Isso é muito importante pois, para qualquer órgão que se queira fabricar em laboratório, será necessário que eles apresentem uma extensa rede microvascular para não morrer.

Formação

Durante sua graduação na USP, Liguori passou um período em Harvard, fazendo o curso “Principles and Practice of Clinical Research” e estagiando no Children’s Hospital Boston, considerado um dos melhores dos Estados Unidos na área pediátrica.

O jovem pesquisador também fez um estágio em Londres, onde, durante um mês, pôde analisar a coleção de corações com cardiopatias congênitas do Royal Bromptom Hospital. Depois, também por um mês, esteve na cidade holandesa de Maastrich, pelo Programa de intercâmbio da International Federation of Medical Students Associations.

No final de 2014, ele se formou com destaque na FMUSP, recebendo o Prêmio Prof. Dr. Edmundo Vasconcelos de distinção em Cirurgia.

No ano seguinte, Liguori foi selecionado como um dos 24 bolsistas – entre 80 mil candidatos – da Fundação Estudar, que dá apoio financeiro e de orientação acadêmica para jovens com potencial de liderança.

Em 2017, voltou ao Incor, agora como médico e pesquisador. Atualmente, ele continua trabalhando no desenvolvimento do gel, que está em fase de estudos pré-clínicos. “Ou seja, estamos estudando seu funcionamento em animais para compreender melhor como o organismo reage a ele quando é implantado em diferentes regiões do corpo”, explica.

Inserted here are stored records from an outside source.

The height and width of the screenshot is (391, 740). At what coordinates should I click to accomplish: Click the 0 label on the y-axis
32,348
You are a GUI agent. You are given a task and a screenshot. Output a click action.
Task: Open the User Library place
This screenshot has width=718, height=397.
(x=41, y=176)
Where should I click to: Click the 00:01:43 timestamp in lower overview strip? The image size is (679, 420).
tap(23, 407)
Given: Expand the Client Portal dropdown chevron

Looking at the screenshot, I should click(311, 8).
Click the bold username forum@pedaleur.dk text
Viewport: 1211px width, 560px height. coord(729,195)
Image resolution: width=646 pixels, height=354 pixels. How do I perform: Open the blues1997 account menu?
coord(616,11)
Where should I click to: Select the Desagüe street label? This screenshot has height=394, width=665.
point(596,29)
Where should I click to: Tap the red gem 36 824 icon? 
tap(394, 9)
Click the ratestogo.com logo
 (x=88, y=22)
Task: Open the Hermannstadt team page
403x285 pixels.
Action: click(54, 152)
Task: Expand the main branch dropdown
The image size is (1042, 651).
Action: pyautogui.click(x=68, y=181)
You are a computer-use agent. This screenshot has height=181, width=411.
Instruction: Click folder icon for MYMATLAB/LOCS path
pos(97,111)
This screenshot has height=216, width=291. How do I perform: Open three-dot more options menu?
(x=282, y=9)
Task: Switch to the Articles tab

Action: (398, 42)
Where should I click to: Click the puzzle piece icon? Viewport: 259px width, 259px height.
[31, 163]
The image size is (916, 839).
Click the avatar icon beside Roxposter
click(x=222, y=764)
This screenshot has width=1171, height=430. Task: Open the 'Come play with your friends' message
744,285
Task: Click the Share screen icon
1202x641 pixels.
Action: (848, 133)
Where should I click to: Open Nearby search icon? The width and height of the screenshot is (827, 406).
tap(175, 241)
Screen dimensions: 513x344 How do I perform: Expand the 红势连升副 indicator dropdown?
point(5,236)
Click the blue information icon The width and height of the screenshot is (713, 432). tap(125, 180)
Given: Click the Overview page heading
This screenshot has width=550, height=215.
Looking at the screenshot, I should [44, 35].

Ele ressalva, no entanto, que o uso do produto em pacientes ainda deverá levar algum tempo, não por causa do gel em si, mas pelos diversos outros processos que são necessários otimizar para que se consiga fabricar órgãos e tecidos em laboratório. “Mesmo assim, acredito que conseguiremos iniciar testes clínicos com tecidos mais simples, fabricados a partir desse dele, nos próximos cinco anos”, prevê.